In last week’s podcast we observed that the investors we’d met with in London in late September had sounded cautious and concerned on the US equity market, in contrast to the more constructive (admittedly, sometimes begrudging) tone we’d heard in our mid-September NYC meetings. Last week after returning from the UK, we spent most of our working hours meeting with US equity investors in several different cities in the Midwest and East Coast. We confess that we were surprised that the tone of these early-October US conversations was closer to that of our late-September London meetings than our mid-September NYC meetings.

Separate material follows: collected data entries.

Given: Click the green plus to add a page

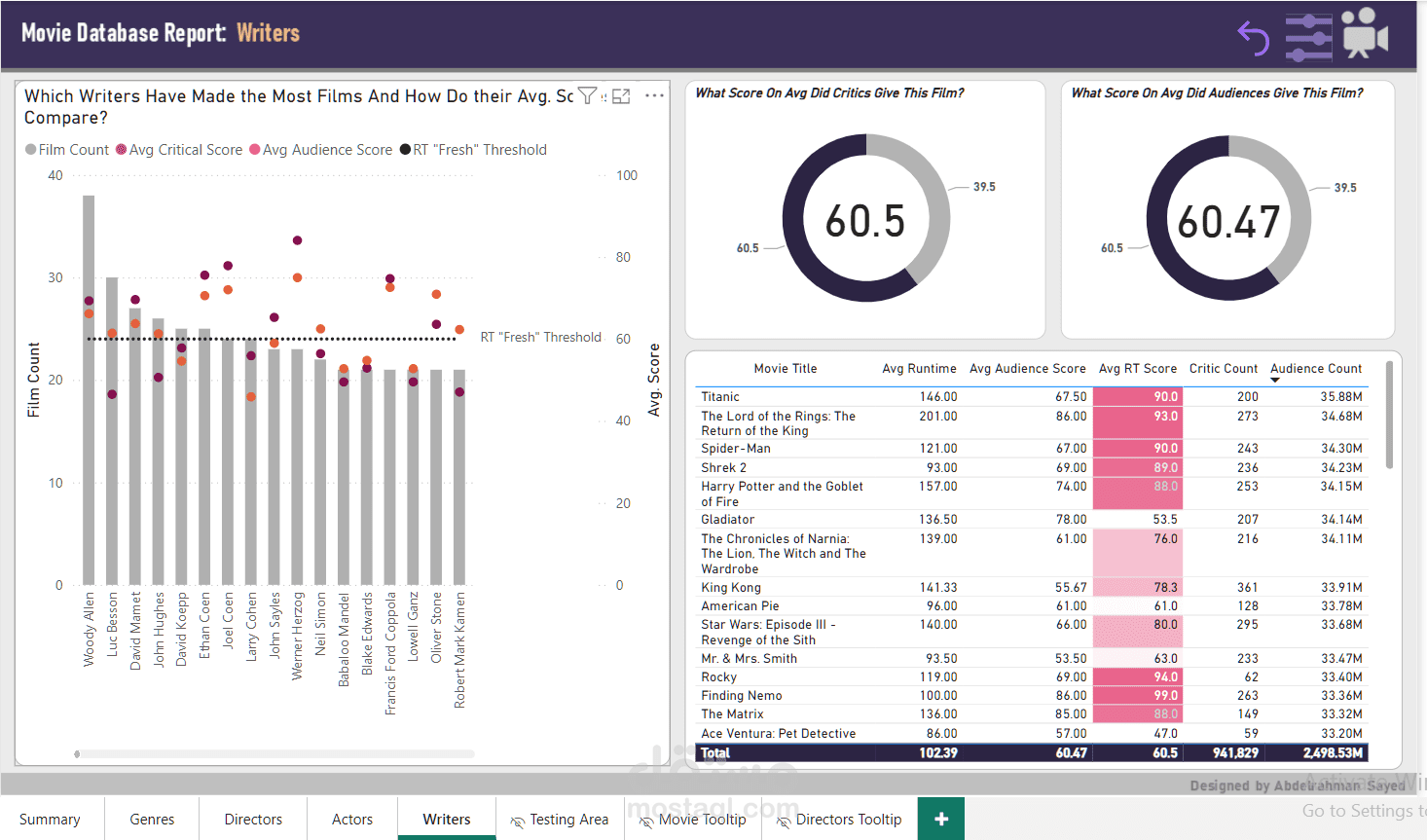Looking at the screenshot, I should pos(940,819).
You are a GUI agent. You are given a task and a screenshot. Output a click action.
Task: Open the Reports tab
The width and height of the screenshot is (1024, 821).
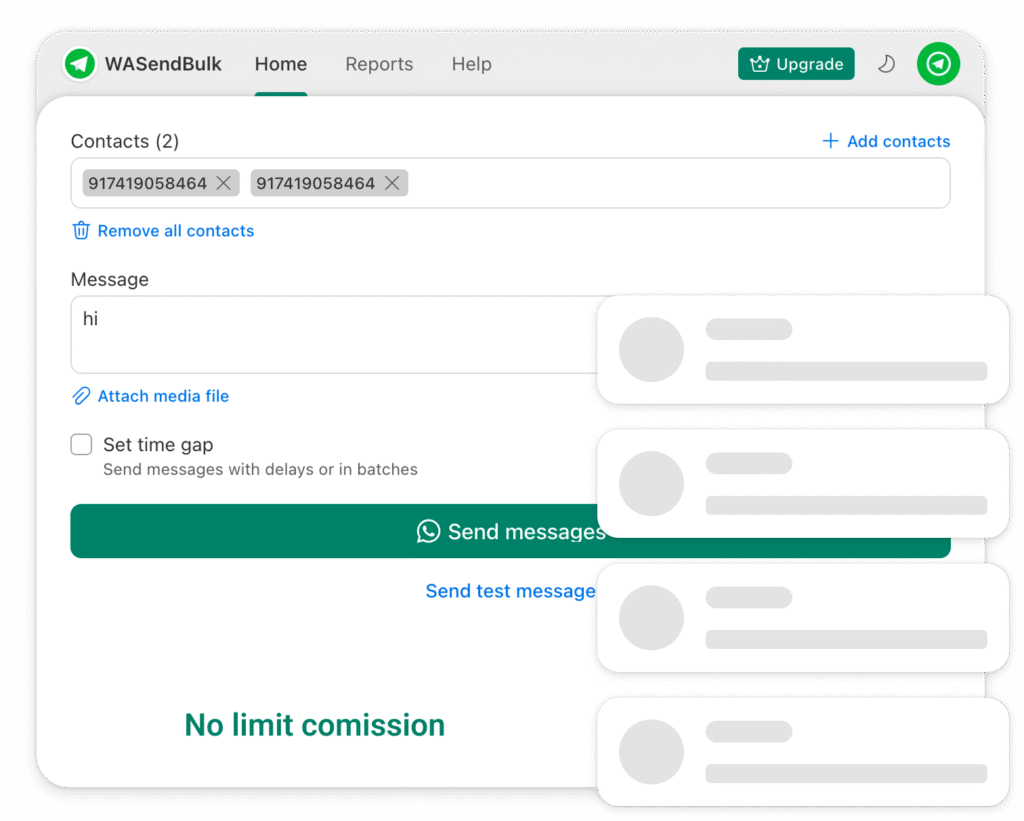point(379,64)
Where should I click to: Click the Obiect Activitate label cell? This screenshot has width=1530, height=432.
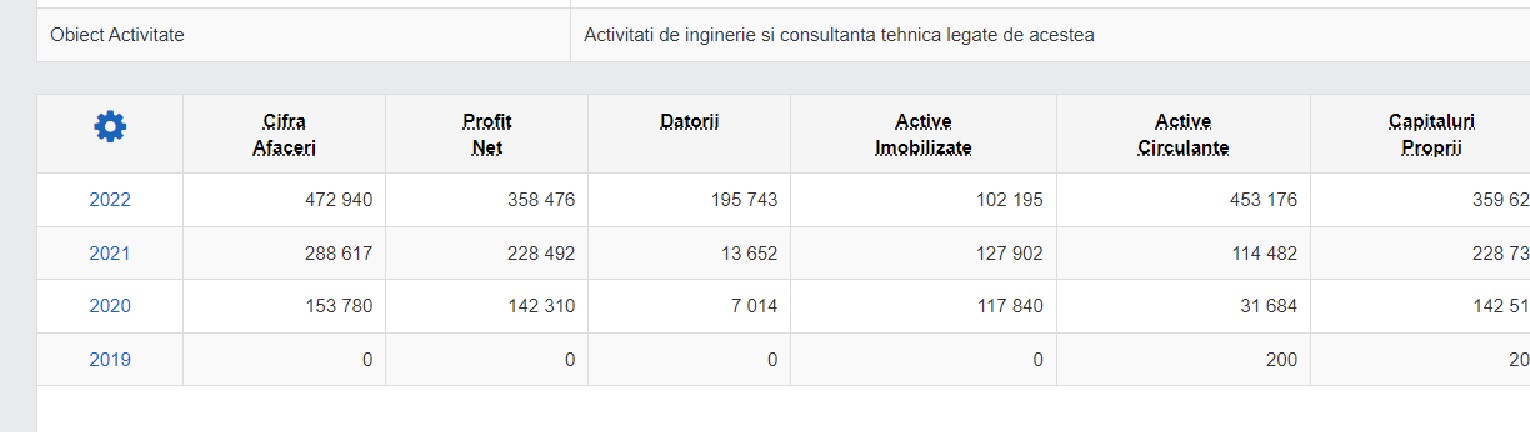pyautogui.click(x=303, y=35)
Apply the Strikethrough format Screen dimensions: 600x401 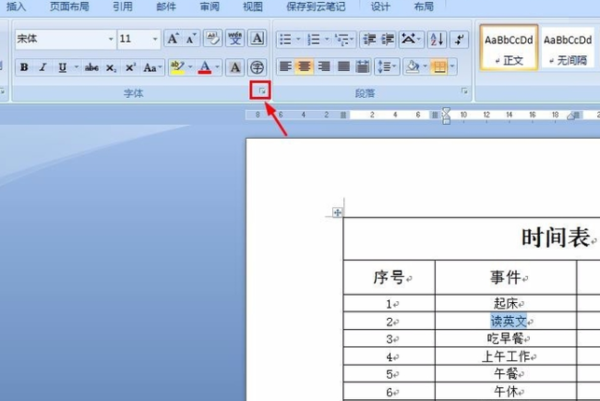pyautogui.click(x=91, y=68)
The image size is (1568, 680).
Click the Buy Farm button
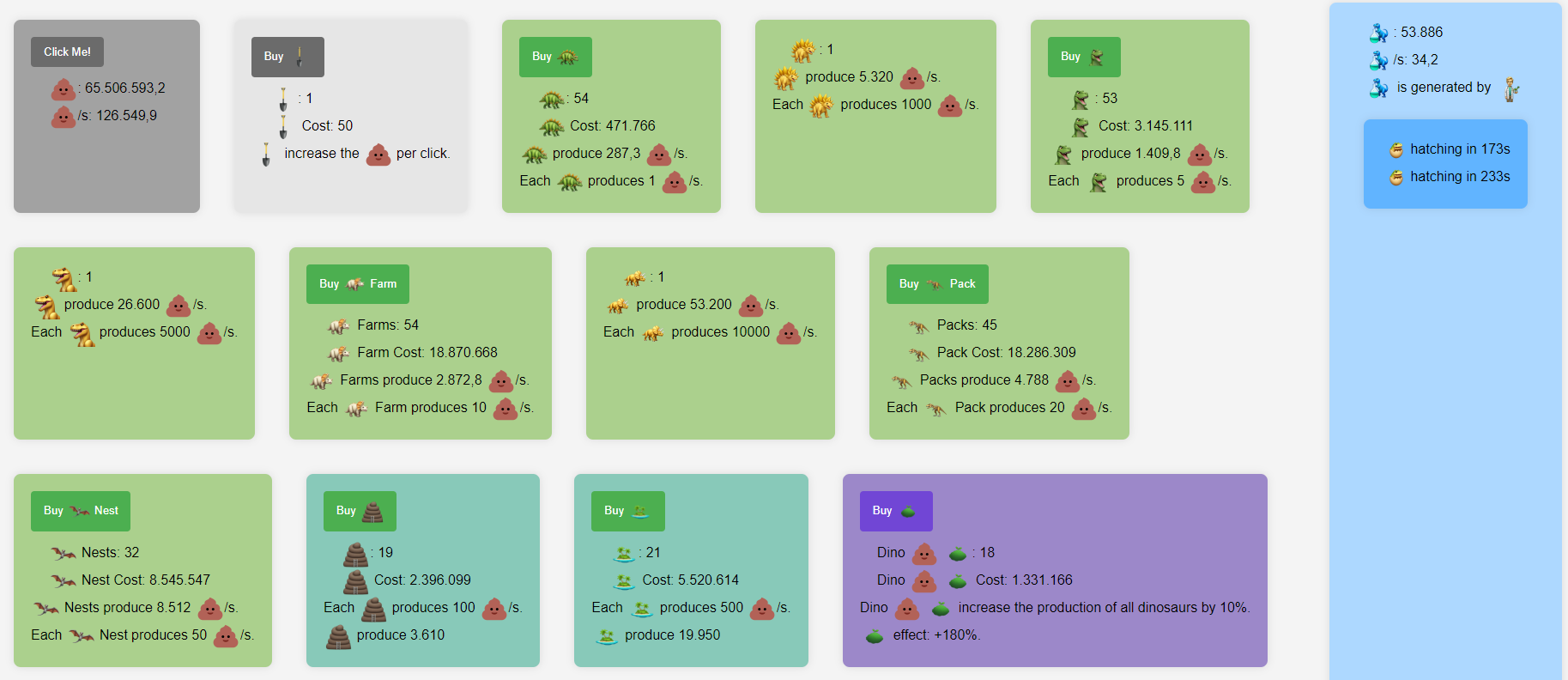[x=357, y=284]
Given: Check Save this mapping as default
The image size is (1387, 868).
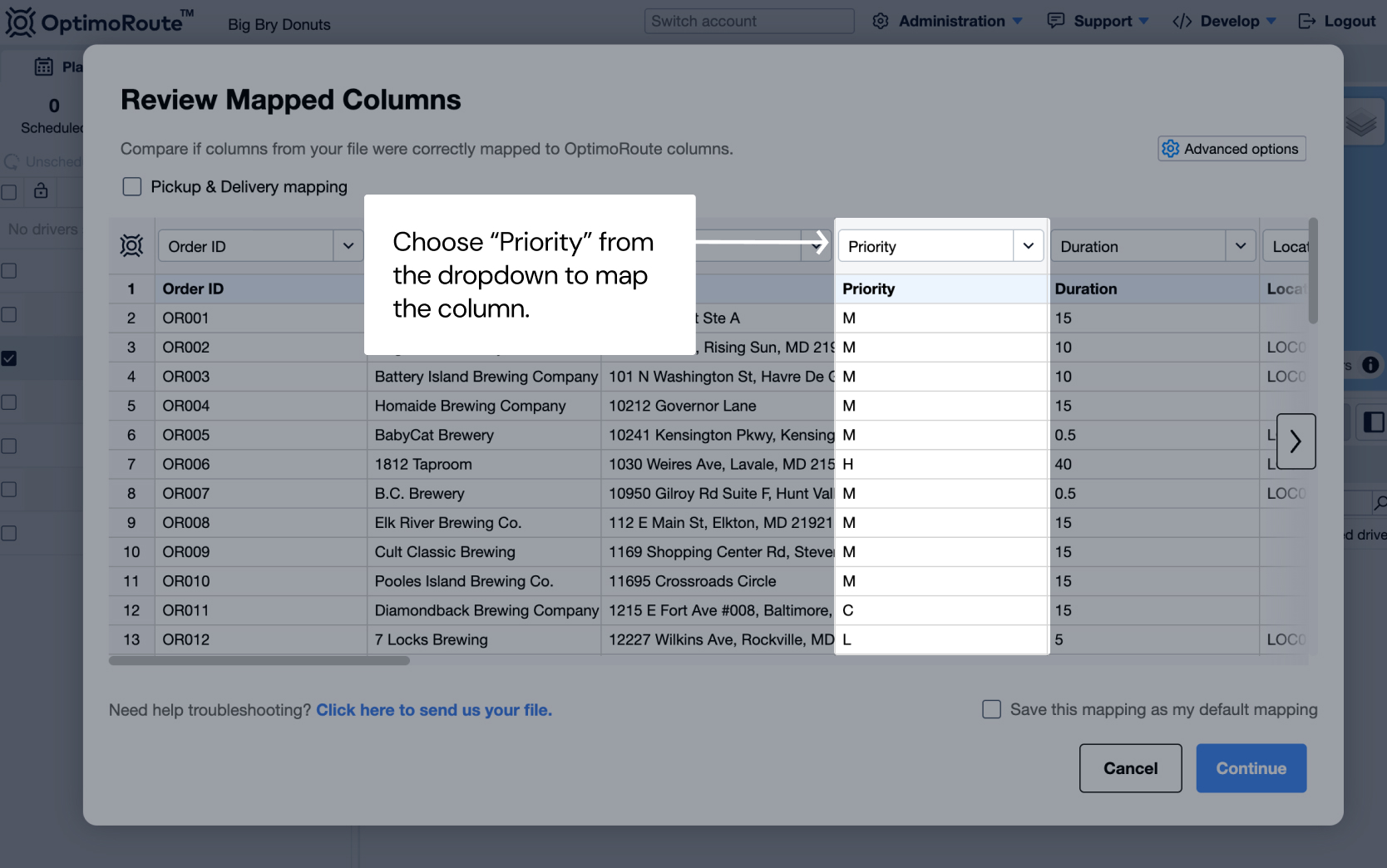Looking at the screenshot, I should [991, 709].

Frustrated is a good way to describe the tone we heard in some of last week’s conversations, particularly those with Small Cap core and growth-focused investors. Difficulties outperforming their benchmarks due to the low-quality leadership and strong move in momentum that’s been underway in the Small Cap universe was the biggest source of this frustration, with some Small Cap PMs also noting that the concentration problem Large Cap Growth managers have been dealing with for so long had made its way into Small Cap.
Looking beyond our Small Cap meetings, wary is another good word to describe the tone we heard from US equity investors last week. Like our UK clients, some of our US clients expressed apprehension about the stretched nature of current valuations and jitters over the status of the AI/mega cap growth trade. In some of our US meetings, investors seemed more concerned about the economic growth backdrop and demand than inflation impacts from tariffs.
Several surprised us by expressing muted views on the future trajectory of capex (specifically non-AI- related capex), which we think may have been influenced by the continued weakness that was seen in the ISM manufacturing survey, particularly the downtick in new orders since that indicator has tended to be a good leading indicator of actual capex spend.
Some of our US clients also mused whether the typical tailwinds stocks experience from rate cuts had already been pulled forward into stock market pricing.
The subdued tone we’ve heard in London and the US in late September and early October, along with the more constructive tone from mid-September, is all part of the messy mosaic of investor sentiment that’s in place. We see this in our data sets as well. Net bulls in the weekly AAII survey (a gauge of retail investor sentiment) moved up again last week, into slightly positive territory and nearly back to average on the weekly data point, but still slightly net negative on the four-week average.
Meanwhile, bitcoin (viewed by some as a way to gauge sentiment among retail day traders) broke out of its slump and re-approached its August high-water mark.
Elsewhere, new data from the Conference Board Consumer Confidence survey out last week suggests that despite the stall in the recovery we’ve seen in consumer confidence generally, optimism on the stock market remains quite high and in line with most past peaks aside from the most recent one. Unfortunately, we do not have a fresh read this week on our favorite quantitative way to gauge institutional investor sentiment – the weekly CFTC data on US equity futures positioning, leaving us more dependent on what we’re hearing in meetings to gauge where institutions are.